As I pointed out to someone yesterday, smart management does not surround themselves with yes-men who do nothing but parrot the opinions of the CEO and toe some party line. When you do that you stifle innovation and new ideas while demeaning the ability of your “advisers” to exercise their own authority and talents.

The funny thing? If Donald Trump had surrounded himself with this sort of yes-men the “media” would be screaming every bit as loudly.

They all promised to stand up to Trump when they view him as wrong and will not give into his demands if they find them unconstitutional.

Cabinet secretaries don’t “find” things unconstitutional. They’re not courts. Secretaries can think that things are unconstitutional … but big deal, we all can; nobody needs Senate confirmation to do that.

He could even fathom how a Muslim registry would even work.

Huh? Is this one of those Guardian-style typos?

Henry Hawkins | January 13, 2017 at 2:47 pm

Poor leftists. Liars are ever suspicious that everyone else is lying too. This makes them nuts over time. Reminds me of the poison scene from Princess Bride between Westley and Vizzini.

    Henry Hawkins in reply to Henry Hawkins. | January 13, 2017 at 2:50 pm

    (If everything were reversed, the Democrats would have all their Cabinet nominees simply lie to get past hearings and confirmations, ergo, they just ‘know’ that Trump’s nominees must be lying).

The reason why President Trump expects his picks to use their own judgement is because he had no intention to keep his campaign promises as in the example of torture, Muslim American registry, or moving the US embassy to Jerusalem.

**SUPPLIED INFORMATION**
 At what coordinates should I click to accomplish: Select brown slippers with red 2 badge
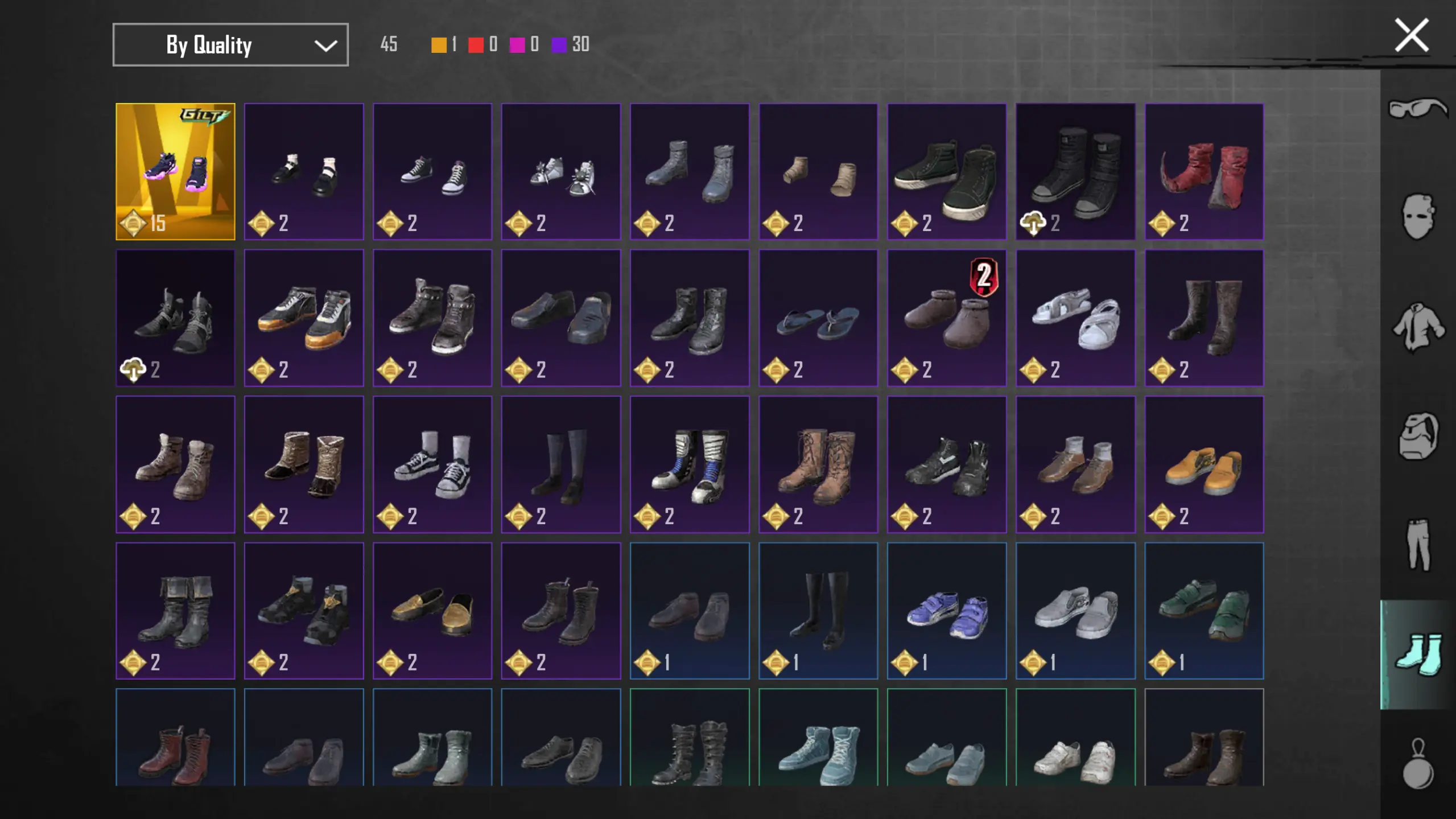click(x=947, y=318)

**WHAT IS ASKED**
1 – In the comment thread about Trump's Cabinet nominees, which movie scene does Henry Hawkins say the suspicion of liars reminds him of?
2 – Please carry on the comment thread about Trump's Cabinet nominees from its final comment.

**ANSWERS IN ORDER**
1 – The poison scene from Princess Bride between Westley and Vizzini.

2 –
As President you pick the cabinet members to push the your agenda, not theirs, especially weird these policies are what he promised Americans when running for office.

    …or instead of this being some sort of intricate conspiracy, it could be just exactly what it looks like: nominees are human beings and can have different opinions than the nominator.

A good CEO has a bunch of people with differing ideas that can get hashed out during discussions. But he does expect that once a final decision is made that his people accept that decision and work for the agreed to goal.

    Barry in reply to rabidfox. | January 14, 2017 at 4:56 pm

    Not just the “CEO”. Any good manager wants to hear the various opinions, especially those that are contrary. In the end, a decision is made and the support is expected. I’ve been on both sides, top and under, and it works well.

Gen Patton once commented that “If everyone is thinking alike, then someone is not thinking.” It appears The Donald adheres to the same principle. This is good. It leads to good staff work, as long as, once the Old Man makes the decision, it is final and all the staff adopt his plan as if it were their own. That is the essence of good staff work.